> [Extrahierter Text]:
★ ★ ★ ★ ★ ★ ★
Das ist, wie es bei den bei den Zeugen Jehovas heißt, „die endzeitliche Entscheidungsschlacht, in der Gott durch seinen Sohn Jesus Christus in der Gestalt des Erzengels Michaels zusammen mit dem Engelheer das Weltsystem Satans beseitigt und durch das tausendjährige Friedensreich“ ersetzt.

Sie haben das geglaubt?

Ja, über 20 Jahre lang.

Sie haben auch geglaubt, dass dieses jeden Moment passieren könnte.

Ja. Und heute staune ich darüber, dass ich das alles und noch viel mehr geglaubt, nachgeplappert, nie hinterfragt, nur konsumiert habe, was uns vorgesagt wurde.

Es gibt acht Millionen Zeugen Jehovas weltweit, also acht Millionen Menschen werden diese Schlacht überleben. Aber der Rest der Menschheit, also acht Milliarden Menschen, die vom Satan besessen sind gehen drauf?

Die gehen alle drauf. So knallhart muss man es sagen.

Ihr Gott ist brutal. Ihr Jesus ein Massenmörder.

So sehe ich das jetzt auch. Aber ein Zeuge Jehovas würde das nie so knallhart formulieren, er würde sagen: „Die Menschen haben ja die Möglichkeit noch rechtzeitig zu Gott zu finden!“

Als Zeuge Jehova lebt man in der ständigen Angst, nichts ins Paradies zu kommen.

So nimmt es aber nicht wahr. Aber natürlich war diese Angst immer im Hintergrund vorhanden, dass man eben nicht gut genug für dieses Paradies ist. Und ich hatte schon auch Angst davor, im Harmagedon umzukommen. Andererseits freut man sich ja auf diese Entscheidungsschlacht, das wird einem auch ständig in den Kopf getrieben, dass Gott endlich eingreift. Dieser Gedanke war immer da.
★ ★ ★ ★ ★ ★ ★
> [Gestellte Aufgabe]:
Wie lange hat die befragte Person im Interview über die Zeugen Jehovas an die endzeitliche Entscheidungsschlacht geglaubt? Das Material stammt aus einer anderen Quelle.

> [Gesammelte Daten]:
★ ★ ★ ★ ★ ★ ★
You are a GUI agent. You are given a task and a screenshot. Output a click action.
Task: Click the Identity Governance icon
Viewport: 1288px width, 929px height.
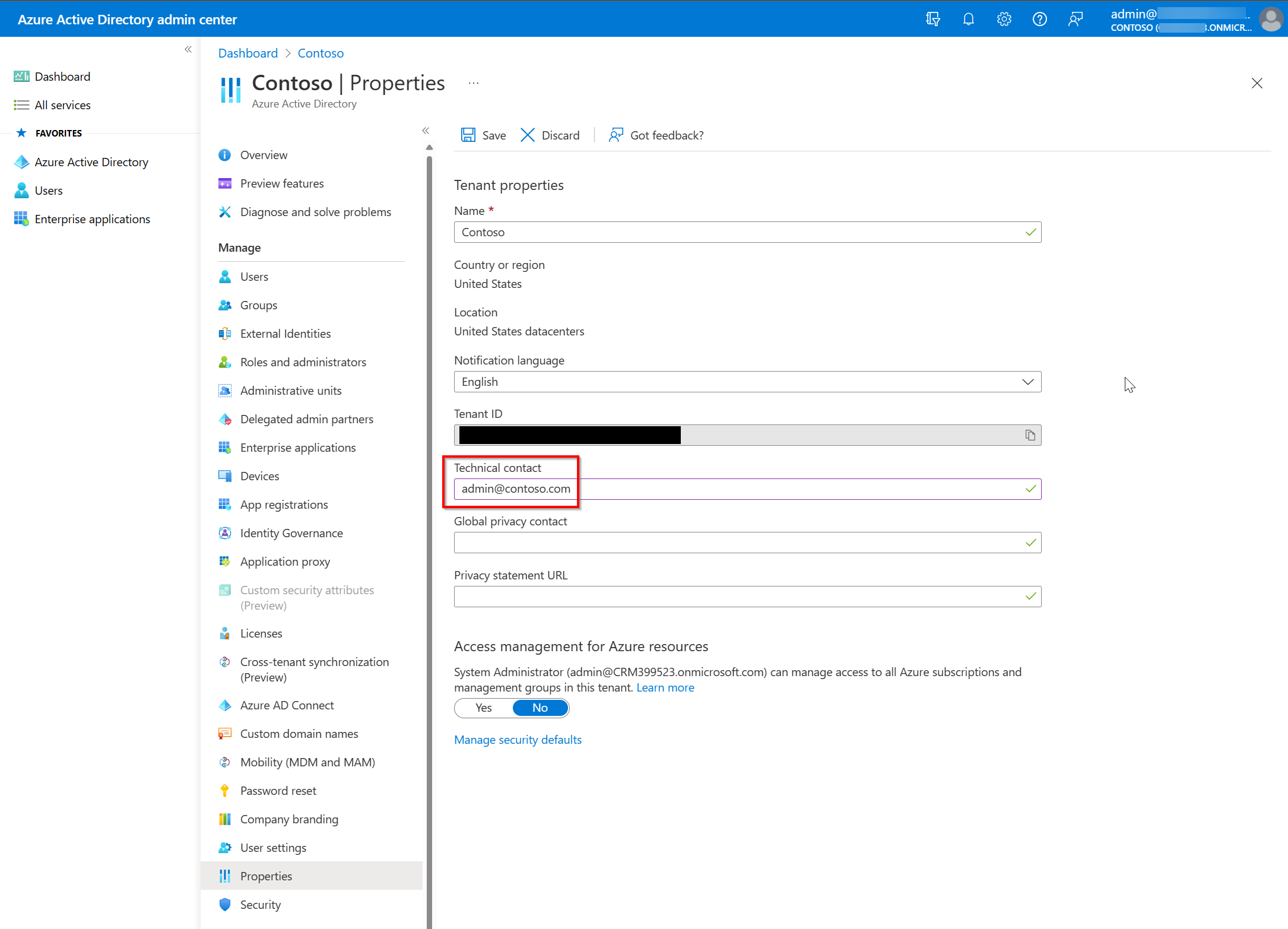pyautogui.click(x=225, y=532)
★ ★ ★ ★ ★ ★ ★
> [Lösung]:
Über 20 Jahre lang.